Trecho da música "O que se cala", de Elza Soares.
Maternidade Dramática
Elza Soares teve no total oito filhos. Foi mãe com apenas seus 13 anos de idade, fruto de um matrimônio forçado após uma tentativa de abuso que sofreu de um conhecido de seu pai, deste, teve dois filhos, que não foram registrados, um deles morreu devido a uma doença e o outro decorrente de desnutrição, pois como eram muito pobres, não conseguiam comprar medicamentos ou comida, mesmo que ela trabalhasse, pois na época, seu marido tinha adoecido por tuberculose e Elza pode trabalhar. Aos 21 anos ficou viúva de seu primeiro marido e aos 27 anos tinha no total 5 crianças: João Carlos, Gerson (que foi entregue a adoção por Elza, por não poder oferecer condições favoráveis para criar o filho), Gilson (morreu em 2015, com 59 anos, após complicações de uma infecção urinária), Dilma (que foi sequestrada em 1950 enquanto era recém nascida por um casal de confiança e só seria encontrada 30 anos depois, em 1980). Posteriormente viria a ter seu filho com Garrincha, Manoel Francisco, que faleceu em um acidente de carro com apenas 9 anos, acarretando a Elza uma depressão e abuso de drogas.

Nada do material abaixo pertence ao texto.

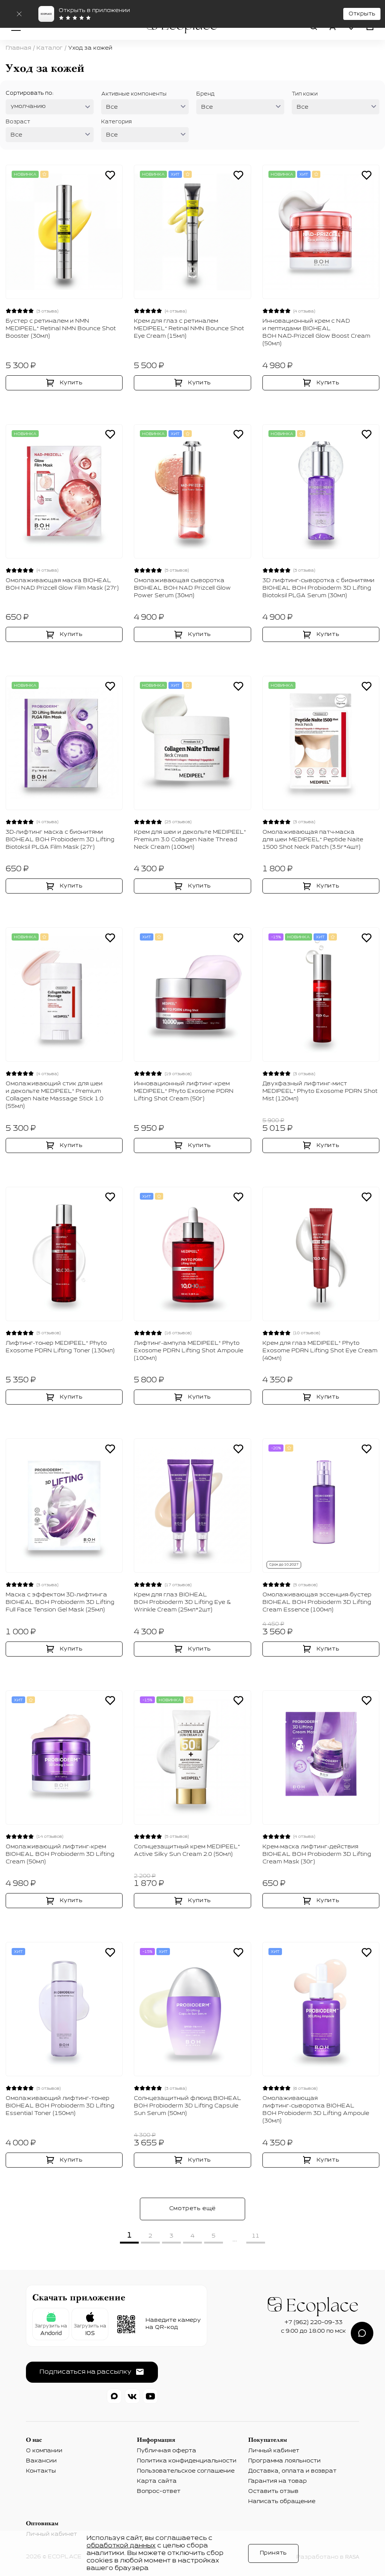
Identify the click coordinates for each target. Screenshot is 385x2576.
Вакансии (41, 2461)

"A única coisa do passado que ainda me machuca é a perda dos meus quatro filhos. O resto tiro de letra. Mas filho é uma ferida aberta que não cicatriza. Estará sempre presente!".
Elza Soares
Em diversas entrevistas, apesar das feridas que não cicatrizavam, visíveis com a visceralidade que carregava em suas músicas, era crédula e acreditava que todos tivessem uma missão, cantou para tentar salvar seus filhos da fome, lutou em muitas batalhas, mesmo que em muitas sabia da derrota, mas lutou. Elza teve uma vida trágica, castigada de diversas maneiras, e nisso viu a oportunidade de trazer a voz àqueles que sofrem injustiça.
"Foi assim comigo. Eu comecei a cantar para salvar meu filho da fome, para dar a ele o que comer, mas aquela batalha eu perdi. A partir dali começou a minha guerra, minha luta por cada uma de nós, por cada um de nós, da nossa gente, por todas as vítimas que não tiveram chance de lutar. A partir dali eu empunhei a minha voz, a minha melhor arma para lutar pelos nossos direitos e principalmente pelo direito de cada um de nós à vida. Eu prometi a mim mesma que cada pessoa que sofresse injustiça, fosse quem fosse, teria na minha voz um abraço."

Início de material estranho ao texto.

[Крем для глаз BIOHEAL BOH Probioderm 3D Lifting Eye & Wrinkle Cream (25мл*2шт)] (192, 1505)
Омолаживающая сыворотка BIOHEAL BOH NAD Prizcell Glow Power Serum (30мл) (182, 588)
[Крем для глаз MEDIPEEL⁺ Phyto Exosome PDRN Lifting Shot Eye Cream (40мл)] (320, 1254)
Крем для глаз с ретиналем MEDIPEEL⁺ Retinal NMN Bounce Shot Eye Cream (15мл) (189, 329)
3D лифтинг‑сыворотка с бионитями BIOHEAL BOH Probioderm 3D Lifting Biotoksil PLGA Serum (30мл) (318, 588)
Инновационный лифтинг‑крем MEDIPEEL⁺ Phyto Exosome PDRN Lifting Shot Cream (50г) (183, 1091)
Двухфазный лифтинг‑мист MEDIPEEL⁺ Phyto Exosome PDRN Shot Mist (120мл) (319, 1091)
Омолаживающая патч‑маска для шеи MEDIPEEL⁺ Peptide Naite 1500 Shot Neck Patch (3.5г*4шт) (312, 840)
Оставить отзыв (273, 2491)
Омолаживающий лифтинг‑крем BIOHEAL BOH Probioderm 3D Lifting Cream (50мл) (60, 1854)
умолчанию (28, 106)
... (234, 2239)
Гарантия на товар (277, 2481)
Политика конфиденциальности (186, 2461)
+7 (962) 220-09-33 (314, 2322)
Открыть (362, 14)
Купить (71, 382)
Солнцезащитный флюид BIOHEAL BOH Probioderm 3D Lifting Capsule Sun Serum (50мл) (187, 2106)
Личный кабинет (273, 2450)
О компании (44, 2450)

Trecho de uma carta de Elza Soares para a mãe de Kathlen Romeu, revista Piauí.
Foi mãe para além do ventre, acolheu, de forma metafísica, cada um daqueles que sofrem a injustiça, "foi uma mãe para as mulheres negras, cantou seus amores e dores", como diz Djamila Ribeiro, filósofa. Elza Soares sentiu na pele e cantou do 'planeta fome', do que ecoa das periferias, assentiu seu lugar de fala, foi porta-voz de lutas feministas, raciais, de representatividade, de violência nas periferias, fez pela luta e pelo amor, inspirando gerações e gerações que ainda vale a pena a batalha, assim, Elza eterniza-se com um legado que transcende a música. Aqui não é apenas a história de uma mãe, mas de uma mulher, negra, periférica, é sobre seu legado, que apesar da dor da maternidade precoce, das perdas de seus filhos, viu nisso a esperança e fez história na cultura brasileira.